[TEXT TO READ]
§

By and large, children absorb their culture. If the culture is to walk on two feet, speak English, read a book, and eat with a fork, children will do these things. The Montessori approach is to create an environment where the child can do these things for himself; e.g., allow the child to walk, don’t strap her into a stroller or confine him to a playpen; speak clearly enunciated words, not blaring radio or TV; use gracious manners at a dinner table, not fast food in the car. Then the adult performs as a role model. If you want your child to read, you have to read with obvious enjoyment. If you want your child to talk quietly, you have to talk quietly. If you want your child to put things away, there must be a place to put them and time to put them. This prepared environment is a powerful instructor, full of natural consequences and remarkably minimal in the need for discipline. If your child is not listening to you, consider the environment: Do you listen to your child? Is your child listening and choosing not to do what you want?

Perhaps you’re allowing wrong choices. “Are you coming or not?” is usually not a good question. It implies that the child can choose to not come. “Can you walk by yourself or do you want me to help you?” might be a more correct question.

§

[GIVEN INFORMATION]

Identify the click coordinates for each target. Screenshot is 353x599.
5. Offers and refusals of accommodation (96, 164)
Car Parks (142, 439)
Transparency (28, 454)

§

[TASK INSTRUCTIONS]
A. Answer from the passage on the Montessori approach:
(i) What must you do if you want your child to read?
(ii) Which question does the passage call usually not a good one?
(iii) Rather than strapping a child into a stroller, what should the adult allow?
B. Please copy out the passage on the Montessori approach from "Perhaps you’re allowing" up to and including "more correct question.".

[RESULTS OF THE EXERCISE]
A.
(i) Read with obvious enjoyment.
(ii) "Are you coming or not?"
(iii) Allow the child to walk.

B.
Perhaps you’re allowing wrong choices. “Are you coming or not?” is usually not a good question. It implies that the child can choose to not come. “Can you walk by yourself or do you want me to help you?” might be a more correct question.